Here is the secret of true Christian service. In what must the Christian worker follow Christ? In His

I. Obedience.—He came to do God’s will. Have we tried to find God’s will concerning us? It is so much more pleasant to do the work which is most congenial to us. But if we are to follow the Master, our desire will be to be used of Him just as He will, and when, and where.

II. Humility.—How much Christian workers of all kinds are tempted by pride. How much we think of ‘our’ work, ‘our’ preaching, etc. If Christ is to use us, we must have the humble spirit which will enable us to take the lowest place (even that of a door-keeper if need be). It is more difficult to get good workers for the lowliest offices than it is for the highest, because men and women have not learnt to follow Christ in His humility.

III. Love for all men.—We have our favourites; Christ loved all men. It is so much more congenial to look after the ‘goody’ people. We need a large heart if we are to follow Him Who came to seek and to save the lost.

IV. Self-denial.—How little does self-denial enter into our lives! If we keep the Friday fasts and the Lenten fasts, we think we have done all that is required. But it is possible to observe these seasons and yet to be strangers to any real denial of self. ‘If any man will come after Me, let him … take up his cross.’ The cross does not enter sufficiently into our lives. Yet ‘no cross, no crown.’

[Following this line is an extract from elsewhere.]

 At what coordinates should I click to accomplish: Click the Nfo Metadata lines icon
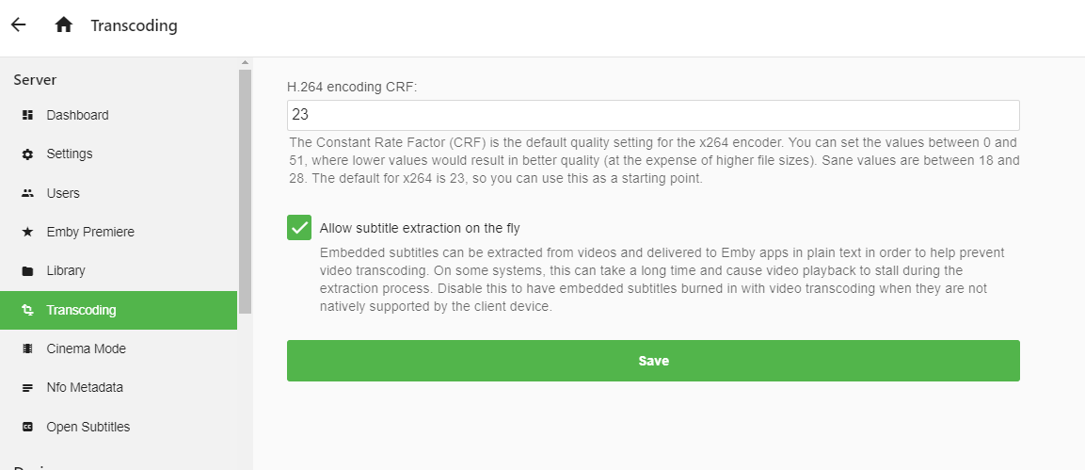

‘A life spent in the pursuit of enjoyment cannot justly claim to be a human, still less a Christian life. Every exceptional indulgence in amusement or living which we admit, every use which we make of money or leisure for rest, for travel, for the accumulation of works of art or literature, must satisfy two tests before it can be approved by an awakened conscience. It must be found to contribute directly or indirectly its full value to the efficiency of our work; and it must not be such as to cause even the weak to offend by a perilous example.’